Week 5: True Friendship

May 9, 2021
Primary Text: 
John 15:9-17
Big Idea of the Message: 
Christ demonstrated true friendship through sacrificial love and called us to do the same.

As those who are living in the light of the resurrection of Jesus, we are called to reflect on what following Christ in the realm of relationship looks like.  In the friendship Jesus shares with his disciples, he embodies sacrificial selflessness for these individuals who own faithfulness to him constantly wavers.  In other words, Jesus is the example of a true friend.

Jesus sums up all the commands in the Hebrew Bible in the singular phrase, “Love one another.” This is the theme of his ministry, the heart of his teaching.  And in relation to friends, this is the same command Jesus comes back to: sacrificial love for each other.  Jesus says that true friendship is a willingness to serve and sacrifice—even one’s own self-interest and life—for the good of another.  In this way, Jesus raises the standard of friendship from a simple version of philia love (“brotherly love”), and presents a relationship based on agapē love (“unconditional love”).

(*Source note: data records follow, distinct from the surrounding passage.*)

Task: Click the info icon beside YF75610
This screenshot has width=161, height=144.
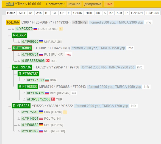Action: point(65,112)
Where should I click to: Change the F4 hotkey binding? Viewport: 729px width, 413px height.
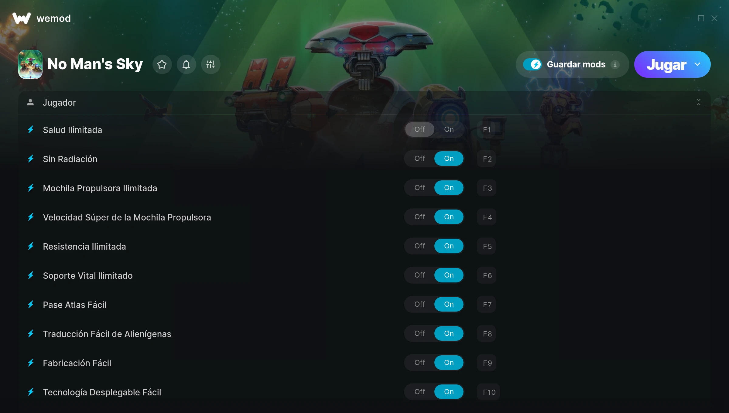tap(487, 217)
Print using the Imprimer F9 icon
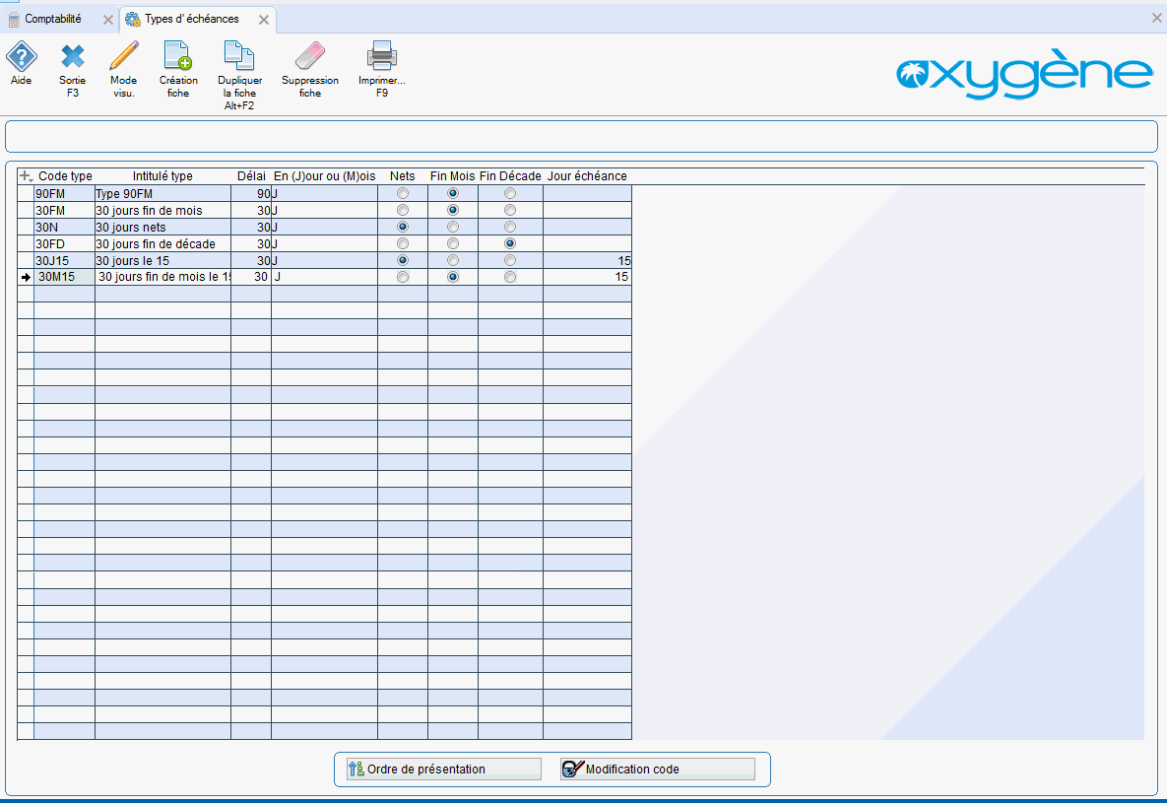Image resolution: width=1167 pixels, height=803 pixels. (x=381, y=57)
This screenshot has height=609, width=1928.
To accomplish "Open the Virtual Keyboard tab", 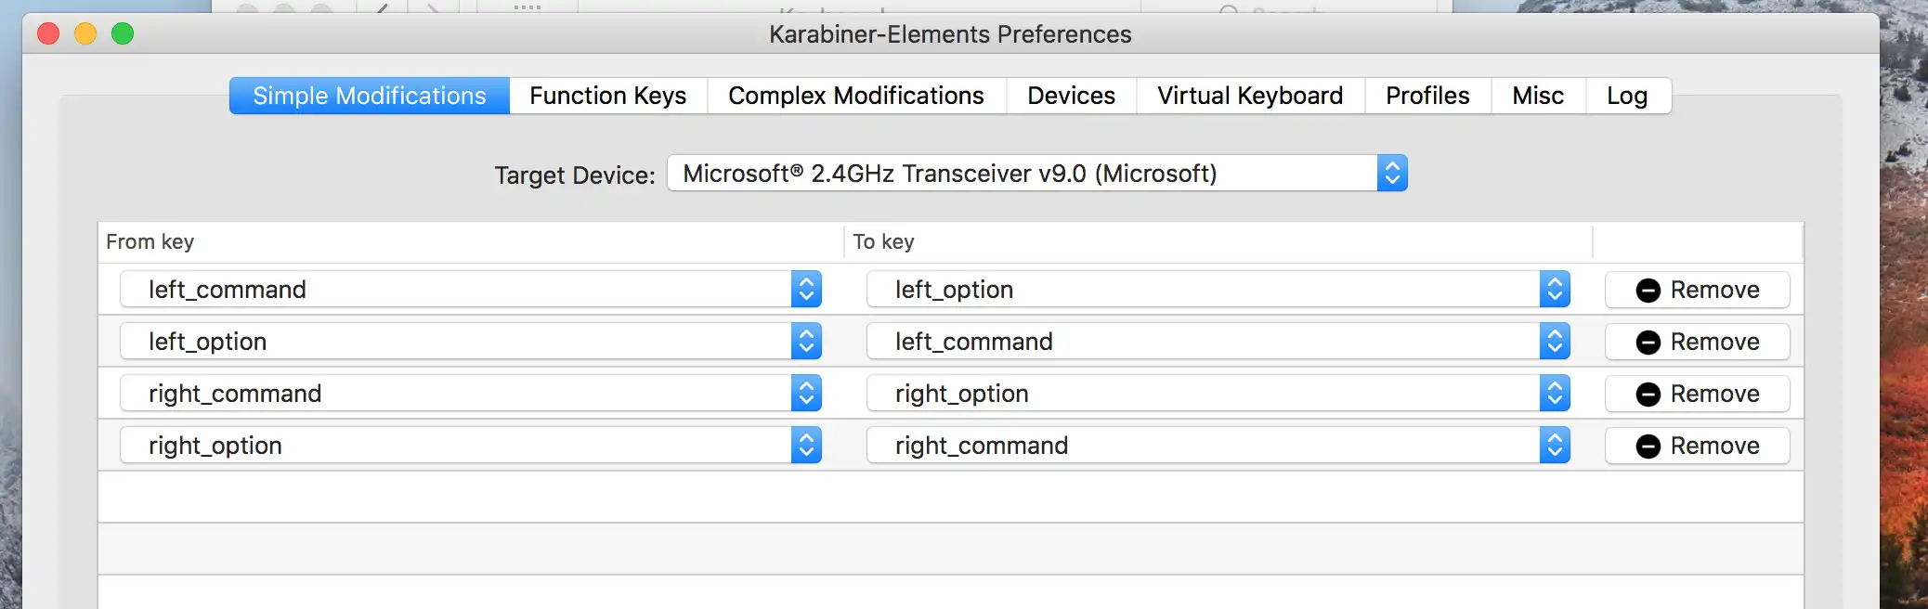I will [1248, 96].
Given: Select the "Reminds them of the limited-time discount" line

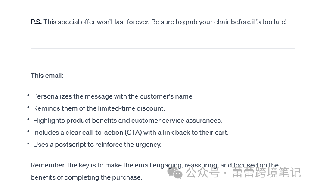Looking at the screenshot, I should pyautogui.click(x=99, y=108).
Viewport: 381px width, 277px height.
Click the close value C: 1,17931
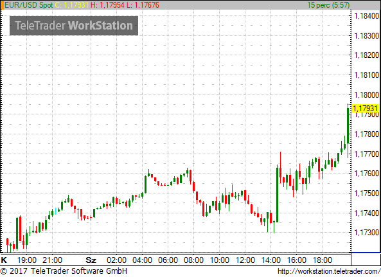72,5
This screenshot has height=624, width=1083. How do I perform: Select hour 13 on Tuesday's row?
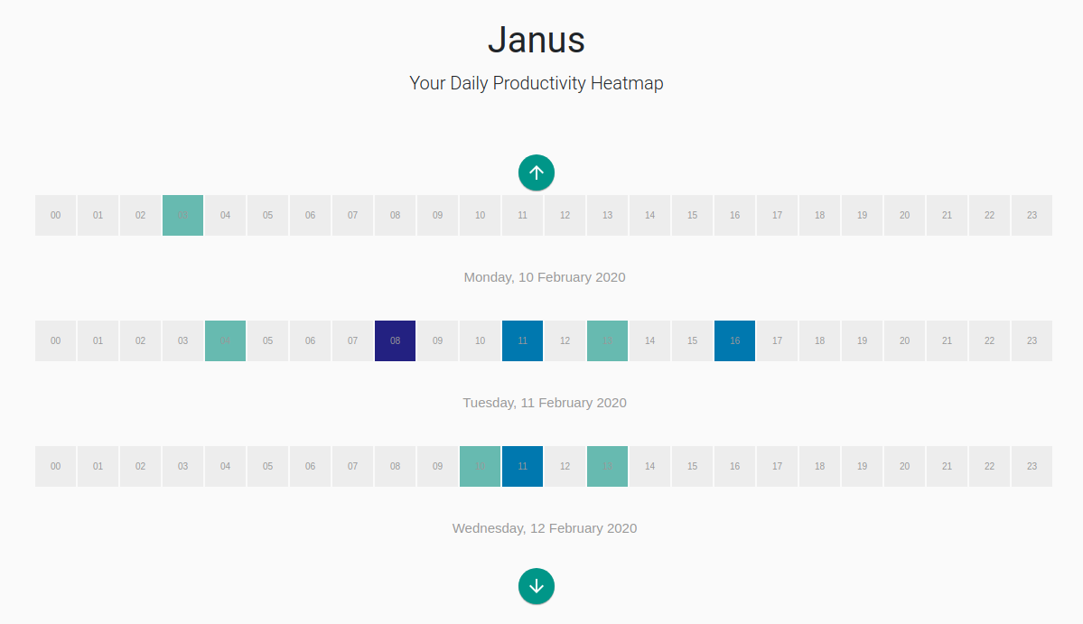607,340
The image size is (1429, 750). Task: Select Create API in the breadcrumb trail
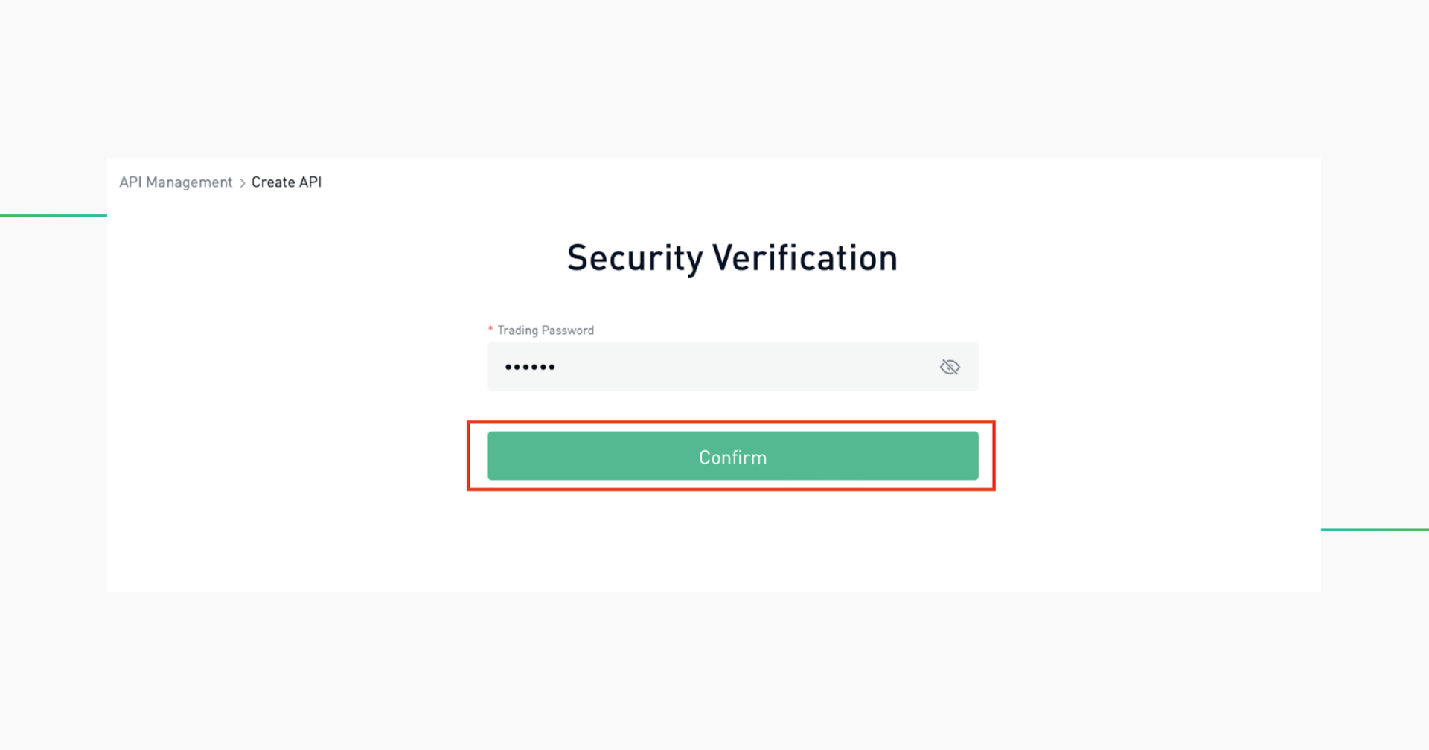click(x=286, y=182)
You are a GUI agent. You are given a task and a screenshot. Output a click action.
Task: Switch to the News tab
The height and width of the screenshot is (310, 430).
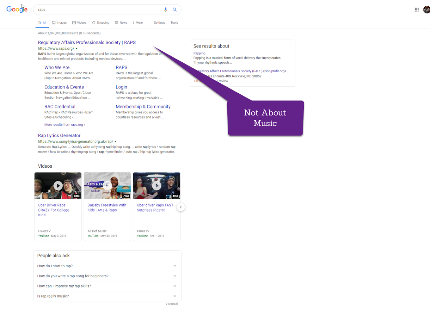121,23
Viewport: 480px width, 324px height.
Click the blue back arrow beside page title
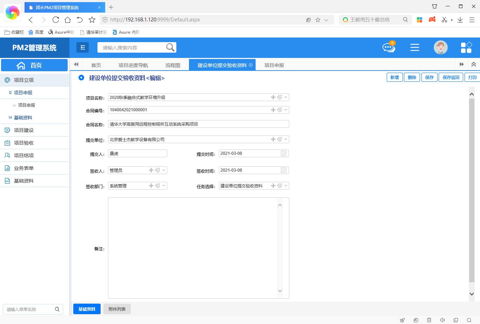81,78
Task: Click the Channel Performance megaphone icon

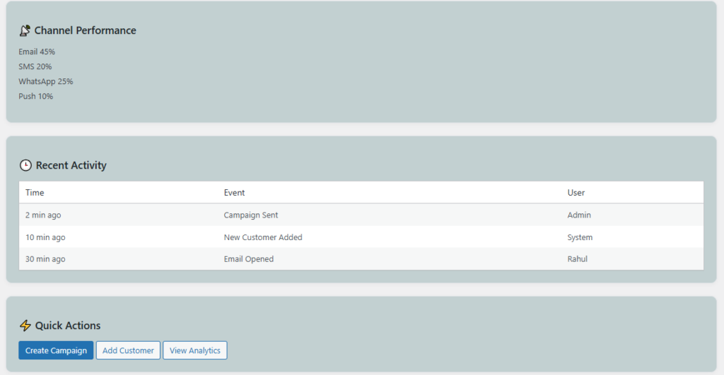Action: click(x=25, y=30)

To live as incarnations of the resurrected Christ in our relationships is to be willing to see all interactions with all humans through the lens of agapē.  Jesus ends his teaching saying, “You are my friends if you do what I command.”  He is not saying, “do whatever I say, if you want to be my friend;” instead, he is saying that when his disciples finally obey his command to love each other unconditionally, then they will finally cross the line into authentic friendship.

Discussion Questions:
  • Think about your best friend.  What was an attribute that they displayed that earned them your commitment & trust?
  • Unconditional love is HARD.  It always requires sacrifice…because it means giving up our own preferences & attitudes in favor or another.  It’s about making room for someone else in your life, other than yourself.  I once watched an interview where a man said that he had decided to love his wife unconditionally…no more nitpicking, just love.  The other person’s response was, “She better get herself a barrel.”  I thought that was a great illustration of just how rare that kind of love truly is, so rare that we don’t always see it coming & need to do everything we can to get ready.  What would it be like if we loved that way in all relationships? Without expectation or limits?
  • Think of someone who loves/loved you unconditionally?  What is/was that like?
  • How can we better embody Christ’s love and grace to those in our relationship circles?
  • What’s something you can do each day to remind yourself to love unconditionally? (it’s not a switch that can flipped, it’s a daily, hourly—sometimes by the second—choice we have to make)
  • Close your time together in prayer.